The Lovings moved to DC, but missed seeing their families in Virginia.  So Mildred Loving contacted U.S. Attorney General Robert Kennedy about challenging the law.  His office referred her to the local chapter of the ACLU, not NAACP.   A nice white attorney at the ACLU took the case, but the Black community, including the NAACP, wasn’t altogether excited about a high-profile constitutional challenge to Virginia’s miscegenation law being brought at that time.  Interracial marriage was not the top on their list of things to fight and, as you see from reading the black papers at the time, there was no small amount of discomfort in the black community itself about a black woman marrying a white man.

The NAACP later got involved in the case when it went to the Supreme Court, submitting an amicus brief.  And as we all know, a unanimous Supreme Court found that the Virginia statute violated the Constitution because it was  “designed to maintain white supremacy.”    This is the only time that the Supreme Court has found any form of state action to be based in “white supremacy” rather than merely discriminatory – strong words indeed, and a very important precedent was established.

Today, a group of gay and lesbian couples have found two very well-known heterosexual attorneys to represent them in a Constitutional challenge to Proposition 8.   The lawsuit, Perry v. Schwarzenegger, was filed in federal court in California over the strong objections of the leadership of the lgbt community.  The lawyers in the case, Ted Olson and David Bois have gone so far as to oppose the lgbt groups’ efforts to join the case, while having no opposition to the motion to intervene filed by the Prop 8 proponents.

Ted Olsen said, in response to the lbgt community attorneys’ objections:

“David and I have studied constitutional law longer than we’d rather admit, and I think we know what we’re doing … this case is about the equal rights guaranteed to every American under the U.S. Constitution.”

But is it?  What does it mean that this case is only about the rights contained in the Constitution?  The U.S. Constitution is a living breathing document that is just a piece of paper until it is brought to life by real people in the real world. More than that, the rights it contains are won and lost in a social context that goes beyond the conclusions of a couple smart lawyers.
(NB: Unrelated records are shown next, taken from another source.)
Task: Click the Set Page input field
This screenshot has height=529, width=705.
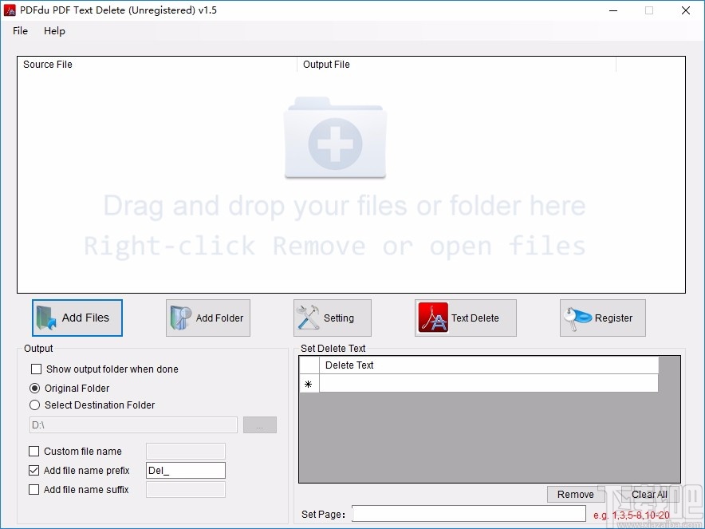Action: pos(469,514)
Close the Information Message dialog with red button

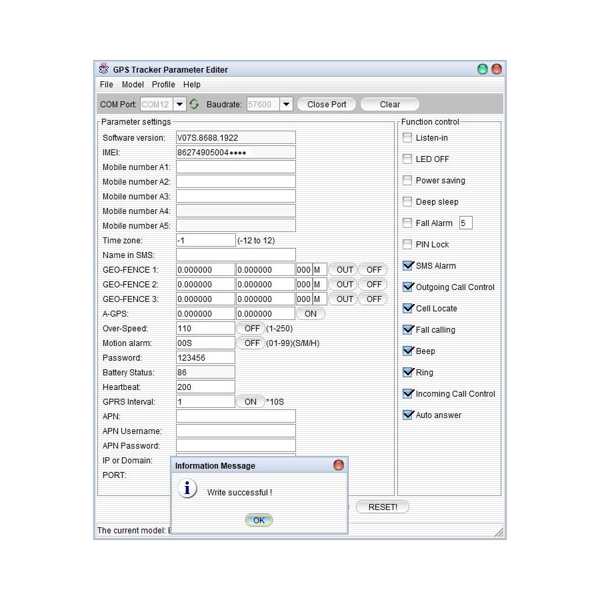coord(339,465)
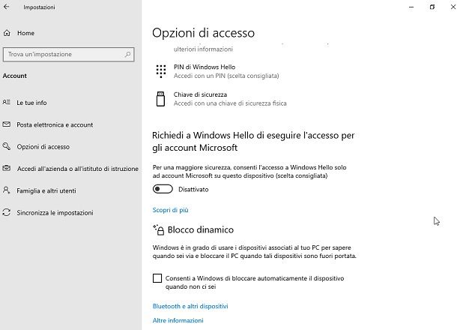This screenshot has width=457, height=330.
Task: Click the sync arrows icon for Sincronizza
Action: [x=7, y=212]
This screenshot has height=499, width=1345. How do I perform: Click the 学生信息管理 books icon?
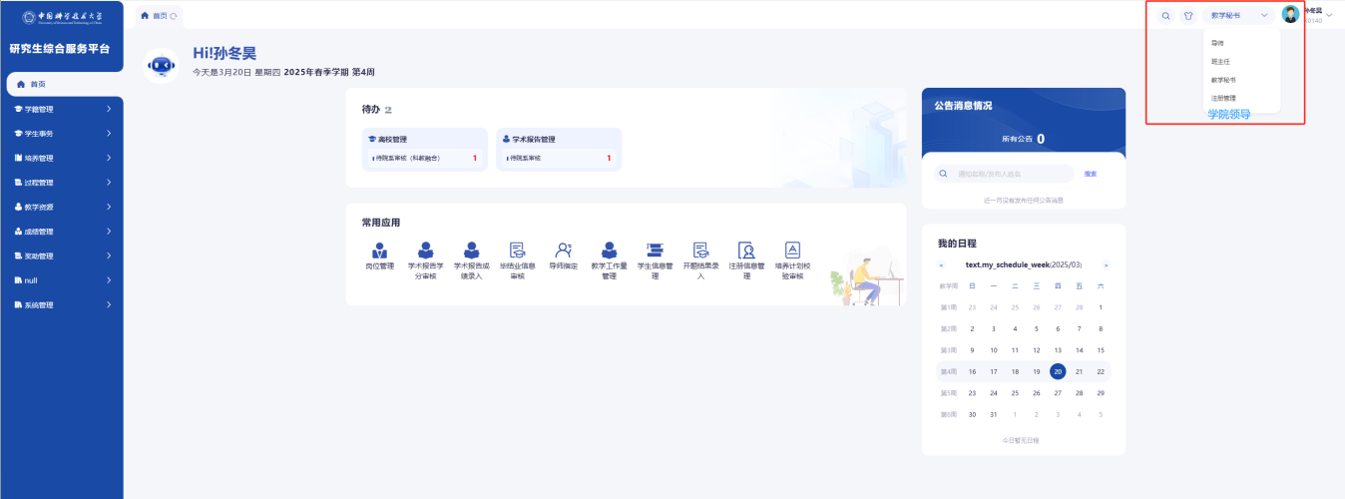tap(655, 250)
The Loving and Perry cases raise some hard questions for all of us who treasure the rights enshrined in the Constitution.  Who do rights belong to?  All of us surely, but it’s more complicated than that.   How do they belong to the plaintiffs in these cases who are determined to bring a rights-based lawsuit on their own behalf, in their own names, regardless of what the lgbt mandarins think they should do and how agendas should be set?  On the other hand, do attorneys such as Bois and Olsen owe no duty to communities affected by the outcomes of these cases?  A duty to consult?  A duty to follow their collective, reasoned advice?  A duty to work together?  These are complicated problems of ethics and responsibility that the Loving and Perry case make hard to resolve easily.

The community lawyers didn’t want to bring the Loving case, yet its resolution in the Supreme Court established one of the most important legal precedents in favor of racial and sexual equality. When you look at the federal judiciary today, including the Supreme Court, a judiciary that has largely been captured by conservative judicial ideologues, it’s hard to be very sanguine that the injustice of denying marriage rights to same sex couples will be as obvious to them as it has been to Bois and Olsen.  But maybe I’m wrong.  Or maybe a big loss in the Supreme Court will fuel a more aggressive response in state legislatures to undo the injustice perpetrated by the Court.  Who konws?
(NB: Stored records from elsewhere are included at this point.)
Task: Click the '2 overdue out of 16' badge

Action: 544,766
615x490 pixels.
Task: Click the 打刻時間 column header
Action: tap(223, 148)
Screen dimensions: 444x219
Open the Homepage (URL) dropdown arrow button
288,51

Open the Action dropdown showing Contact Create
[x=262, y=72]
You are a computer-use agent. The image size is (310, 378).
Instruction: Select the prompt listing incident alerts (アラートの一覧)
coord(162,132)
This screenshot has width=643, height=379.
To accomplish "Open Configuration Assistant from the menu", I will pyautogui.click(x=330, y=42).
In the end, how the Perry case turns out is only one of the issues that should concern us.  There is a deeper question about who gets to decide when and how a manifest injustice is remedied.  Smart lawyers, community lawyers, individuals, or someone else?  These are hard problems that boil down to who owns these rights, and who owns the injustice when rights are being abridged.

Happy Constitution Day


  1. What is there to lose?

    A decision against the plaintiffs simply upholds the current status quo.

  2. And if they win based on wrong arguments, like because they would like to have children?